### Task statement
Quote the records below exactly, from the line with "Given: Go to the previous record arrow" to the line with "Action: tap(6, 5)", both included.

### Provided material
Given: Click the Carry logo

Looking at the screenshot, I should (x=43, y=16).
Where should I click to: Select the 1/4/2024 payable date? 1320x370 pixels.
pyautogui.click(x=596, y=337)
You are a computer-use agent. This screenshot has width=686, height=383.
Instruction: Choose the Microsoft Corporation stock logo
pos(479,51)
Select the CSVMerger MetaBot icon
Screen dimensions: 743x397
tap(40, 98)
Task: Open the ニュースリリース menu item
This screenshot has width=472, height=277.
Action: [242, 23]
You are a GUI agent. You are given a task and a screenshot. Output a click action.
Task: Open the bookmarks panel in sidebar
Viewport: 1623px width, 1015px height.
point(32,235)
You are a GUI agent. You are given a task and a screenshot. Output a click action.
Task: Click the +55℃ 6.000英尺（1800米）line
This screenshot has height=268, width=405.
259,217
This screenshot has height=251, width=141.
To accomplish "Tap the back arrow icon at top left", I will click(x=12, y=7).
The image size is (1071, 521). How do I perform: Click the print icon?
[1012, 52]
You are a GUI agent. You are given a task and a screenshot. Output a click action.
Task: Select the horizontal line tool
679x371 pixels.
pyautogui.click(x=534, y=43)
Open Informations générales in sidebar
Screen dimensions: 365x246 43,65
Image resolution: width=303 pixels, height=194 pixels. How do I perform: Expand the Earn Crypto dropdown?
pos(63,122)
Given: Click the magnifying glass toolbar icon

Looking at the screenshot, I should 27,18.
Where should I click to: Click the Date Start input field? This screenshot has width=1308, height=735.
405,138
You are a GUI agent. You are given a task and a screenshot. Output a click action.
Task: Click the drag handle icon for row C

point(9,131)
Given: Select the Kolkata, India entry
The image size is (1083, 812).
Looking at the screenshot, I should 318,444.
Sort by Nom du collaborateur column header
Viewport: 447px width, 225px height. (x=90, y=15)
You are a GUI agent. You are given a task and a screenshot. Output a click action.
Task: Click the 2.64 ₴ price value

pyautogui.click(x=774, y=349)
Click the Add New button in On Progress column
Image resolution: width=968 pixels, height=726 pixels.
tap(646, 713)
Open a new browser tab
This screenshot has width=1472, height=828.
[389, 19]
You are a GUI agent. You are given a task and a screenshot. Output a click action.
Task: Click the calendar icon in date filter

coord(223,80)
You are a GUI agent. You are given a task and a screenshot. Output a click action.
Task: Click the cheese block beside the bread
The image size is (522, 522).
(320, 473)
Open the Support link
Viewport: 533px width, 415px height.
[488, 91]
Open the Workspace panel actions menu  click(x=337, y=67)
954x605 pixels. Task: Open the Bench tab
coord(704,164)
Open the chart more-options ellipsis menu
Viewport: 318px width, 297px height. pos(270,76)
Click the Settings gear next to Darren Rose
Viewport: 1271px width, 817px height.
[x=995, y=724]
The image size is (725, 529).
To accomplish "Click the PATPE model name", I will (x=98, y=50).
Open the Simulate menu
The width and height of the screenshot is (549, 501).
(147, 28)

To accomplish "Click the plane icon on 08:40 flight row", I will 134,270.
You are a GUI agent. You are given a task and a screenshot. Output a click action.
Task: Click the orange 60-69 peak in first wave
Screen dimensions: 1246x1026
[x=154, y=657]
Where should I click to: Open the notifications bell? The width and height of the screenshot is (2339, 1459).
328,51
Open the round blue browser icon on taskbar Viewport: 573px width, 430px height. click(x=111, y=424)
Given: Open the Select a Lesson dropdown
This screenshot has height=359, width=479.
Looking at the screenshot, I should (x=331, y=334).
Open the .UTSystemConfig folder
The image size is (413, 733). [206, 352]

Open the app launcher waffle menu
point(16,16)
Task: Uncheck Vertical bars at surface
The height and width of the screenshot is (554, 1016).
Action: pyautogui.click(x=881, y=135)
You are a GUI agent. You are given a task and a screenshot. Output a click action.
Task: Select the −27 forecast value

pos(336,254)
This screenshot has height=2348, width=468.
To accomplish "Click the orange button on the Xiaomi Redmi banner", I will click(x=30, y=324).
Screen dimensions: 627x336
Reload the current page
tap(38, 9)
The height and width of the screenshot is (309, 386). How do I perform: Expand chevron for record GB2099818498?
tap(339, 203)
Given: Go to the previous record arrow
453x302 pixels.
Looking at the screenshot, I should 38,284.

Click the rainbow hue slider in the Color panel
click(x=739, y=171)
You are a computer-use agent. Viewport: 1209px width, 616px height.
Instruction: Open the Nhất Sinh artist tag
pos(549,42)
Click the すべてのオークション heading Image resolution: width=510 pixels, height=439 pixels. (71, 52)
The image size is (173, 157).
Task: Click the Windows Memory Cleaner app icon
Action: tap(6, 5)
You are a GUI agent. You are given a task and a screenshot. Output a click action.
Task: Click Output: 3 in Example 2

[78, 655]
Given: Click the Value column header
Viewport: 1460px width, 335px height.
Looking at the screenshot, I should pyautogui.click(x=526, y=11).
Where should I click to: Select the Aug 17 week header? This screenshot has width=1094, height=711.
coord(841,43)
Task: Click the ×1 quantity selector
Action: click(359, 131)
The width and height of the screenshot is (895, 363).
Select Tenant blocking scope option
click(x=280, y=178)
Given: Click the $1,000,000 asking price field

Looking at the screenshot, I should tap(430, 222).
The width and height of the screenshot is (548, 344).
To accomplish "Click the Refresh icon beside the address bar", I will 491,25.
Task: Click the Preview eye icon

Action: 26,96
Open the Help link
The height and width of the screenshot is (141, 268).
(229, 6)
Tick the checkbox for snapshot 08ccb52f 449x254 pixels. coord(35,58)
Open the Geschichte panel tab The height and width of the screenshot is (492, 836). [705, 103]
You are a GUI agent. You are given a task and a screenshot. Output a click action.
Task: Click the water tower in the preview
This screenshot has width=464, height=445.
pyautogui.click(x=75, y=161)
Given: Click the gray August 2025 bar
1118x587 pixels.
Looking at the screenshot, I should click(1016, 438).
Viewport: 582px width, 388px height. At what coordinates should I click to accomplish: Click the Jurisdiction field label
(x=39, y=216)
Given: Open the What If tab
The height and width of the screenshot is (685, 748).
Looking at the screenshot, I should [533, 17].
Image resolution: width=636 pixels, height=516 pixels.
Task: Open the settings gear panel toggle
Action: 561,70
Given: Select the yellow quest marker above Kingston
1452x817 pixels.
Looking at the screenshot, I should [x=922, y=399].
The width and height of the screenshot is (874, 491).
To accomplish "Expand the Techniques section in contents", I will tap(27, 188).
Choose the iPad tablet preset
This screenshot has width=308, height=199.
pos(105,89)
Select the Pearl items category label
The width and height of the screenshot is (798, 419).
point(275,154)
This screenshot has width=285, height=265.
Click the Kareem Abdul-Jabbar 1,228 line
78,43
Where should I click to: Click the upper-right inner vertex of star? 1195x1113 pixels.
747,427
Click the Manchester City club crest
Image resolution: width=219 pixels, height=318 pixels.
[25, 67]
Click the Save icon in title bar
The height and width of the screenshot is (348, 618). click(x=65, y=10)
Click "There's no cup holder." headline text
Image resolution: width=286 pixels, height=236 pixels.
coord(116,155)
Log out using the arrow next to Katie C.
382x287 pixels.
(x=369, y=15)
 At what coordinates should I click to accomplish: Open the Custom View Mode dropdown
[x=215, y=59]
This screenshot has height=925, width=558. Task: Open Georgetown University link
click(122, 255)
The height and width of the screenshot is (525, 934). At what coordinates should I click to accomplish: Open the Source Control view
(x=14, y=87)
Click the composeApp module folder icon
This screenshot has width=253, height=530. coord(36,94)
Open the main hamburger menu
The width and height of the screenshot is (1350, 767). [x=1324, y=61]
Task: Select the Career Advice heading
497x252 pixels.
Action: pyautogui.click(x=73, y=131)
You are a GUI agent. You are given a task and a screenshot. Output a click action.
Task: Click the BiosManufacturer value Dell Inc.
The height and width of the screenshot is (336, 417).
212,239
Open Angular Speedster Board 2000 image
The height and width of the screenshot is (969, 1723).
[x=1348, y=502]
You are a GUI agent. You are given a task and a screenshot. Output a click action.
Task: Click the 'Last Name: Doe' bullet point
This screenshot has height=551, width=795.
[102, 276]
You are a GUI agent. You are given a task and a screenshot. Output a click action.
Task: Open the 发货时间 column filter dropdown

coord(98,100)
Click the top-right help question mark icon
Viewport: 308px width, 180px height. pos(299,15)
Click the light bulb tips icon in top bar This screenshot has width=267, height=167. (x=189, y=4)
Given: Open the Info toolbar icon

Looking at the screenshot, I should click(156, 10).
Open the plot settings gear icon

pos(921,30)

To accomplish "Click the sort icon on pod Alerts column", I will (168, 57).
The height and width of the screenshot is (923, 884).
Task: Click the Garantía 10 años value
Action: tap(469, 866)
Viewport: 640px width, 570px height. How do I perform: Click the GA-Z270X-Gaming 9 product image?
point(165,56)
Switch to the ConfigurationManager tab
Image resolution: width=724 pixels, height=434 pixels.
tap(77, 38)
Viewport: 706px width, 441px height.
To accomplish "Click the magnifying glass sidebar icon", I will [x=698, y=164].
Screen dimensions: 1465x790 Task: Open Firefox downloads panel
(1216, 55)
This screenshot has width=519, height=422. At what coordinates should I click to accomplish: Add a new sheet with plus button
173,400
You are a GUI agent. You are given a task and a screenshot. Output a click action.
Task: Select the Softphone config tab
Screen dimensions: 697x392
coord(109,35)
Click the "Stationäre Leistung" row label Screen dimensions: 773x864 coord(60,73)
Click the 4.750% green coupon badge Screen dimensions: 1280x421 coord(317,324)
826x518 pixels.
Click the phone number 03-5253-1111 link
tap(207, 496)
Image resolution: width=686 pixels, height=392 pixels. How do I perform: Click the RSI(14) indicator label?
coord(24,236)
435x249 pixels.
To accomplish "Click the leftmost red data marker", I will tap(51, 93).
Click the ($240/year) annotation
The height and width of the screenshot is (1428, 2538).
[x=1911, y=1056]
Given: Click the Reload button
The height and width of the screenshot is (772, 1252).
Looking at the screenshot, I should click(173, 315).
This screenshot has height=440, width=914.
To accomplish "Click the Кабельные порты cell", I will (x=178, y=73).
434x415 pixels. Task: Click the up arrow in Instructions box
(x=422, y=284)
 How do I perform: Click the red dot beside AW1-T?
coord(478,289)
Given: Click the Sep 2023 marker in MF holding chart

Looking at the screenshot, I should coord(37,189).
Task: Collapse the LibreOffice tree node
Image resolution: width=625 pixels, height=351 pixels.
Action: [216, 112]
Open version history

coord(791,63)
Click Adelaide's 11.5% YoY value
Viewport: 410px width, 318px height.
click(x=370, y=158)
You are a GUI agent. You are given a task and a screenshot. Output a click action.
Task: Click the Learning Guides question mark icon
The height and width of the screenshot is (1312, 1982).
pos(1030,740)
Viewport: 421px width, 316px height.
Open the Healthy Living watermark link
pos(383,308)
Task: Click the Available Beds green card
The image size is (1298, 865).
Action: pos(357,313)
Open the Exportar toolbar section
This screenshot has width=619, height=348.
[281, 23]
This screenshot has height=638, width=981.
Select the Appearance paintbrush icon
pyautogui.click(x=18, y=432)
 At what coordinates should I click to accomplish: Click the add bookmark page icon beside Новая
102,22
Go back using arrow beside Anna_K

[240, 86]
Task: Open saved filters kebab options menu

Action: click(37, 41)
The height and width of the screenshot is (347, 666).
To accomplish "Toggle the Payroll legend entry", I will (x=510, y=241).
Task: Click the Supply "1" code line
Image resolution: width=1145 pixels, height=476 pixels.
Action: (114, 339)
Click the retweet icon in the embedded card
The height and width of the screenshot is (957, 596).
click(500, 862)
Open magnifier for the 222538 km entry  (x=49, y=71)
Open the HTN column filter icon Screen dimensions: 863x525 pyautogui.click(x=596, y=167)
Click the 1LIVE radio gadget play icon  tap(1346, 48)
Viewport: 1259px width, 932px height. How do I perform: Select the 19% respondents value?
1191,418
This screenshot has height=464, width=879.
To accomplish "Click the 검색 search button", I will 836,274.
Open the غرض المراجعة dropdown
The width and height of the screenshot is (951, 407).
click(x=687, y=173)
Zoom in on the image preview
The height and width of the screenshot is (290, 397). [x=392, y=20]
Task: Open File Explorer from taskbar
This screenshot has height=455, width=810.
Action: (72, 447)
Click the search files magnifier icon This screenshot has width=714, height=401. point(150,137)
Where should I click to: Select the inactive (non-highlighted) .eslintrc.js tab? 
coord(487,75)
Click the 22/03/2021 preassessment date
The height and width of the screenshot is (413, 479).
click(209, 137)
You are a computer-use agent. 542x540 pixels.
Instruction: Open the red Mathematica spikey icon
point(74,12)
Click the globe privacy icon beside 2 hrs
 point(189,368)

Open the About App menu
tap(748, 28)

### Worked solution
Given: Go to the previous record arrow
453x302 pixels.
Looking at the screenshot, I should 38,284.

Click the rainbow hue slider in the Color panel
click(x=739, y=171)
You are a computer-use agent. Viewport: 1209px width, 616px height.
Instruction: Open the Nhất Sinh artist tag
pos(549,42)
Click the すべてのオークション heading Image resolution: width=510 pixels, height=439 pixels. (71, 52)
The image size is (173, 157).
Task: Click the Windows Memory Cleaner app icon
Action: tap(6, 5)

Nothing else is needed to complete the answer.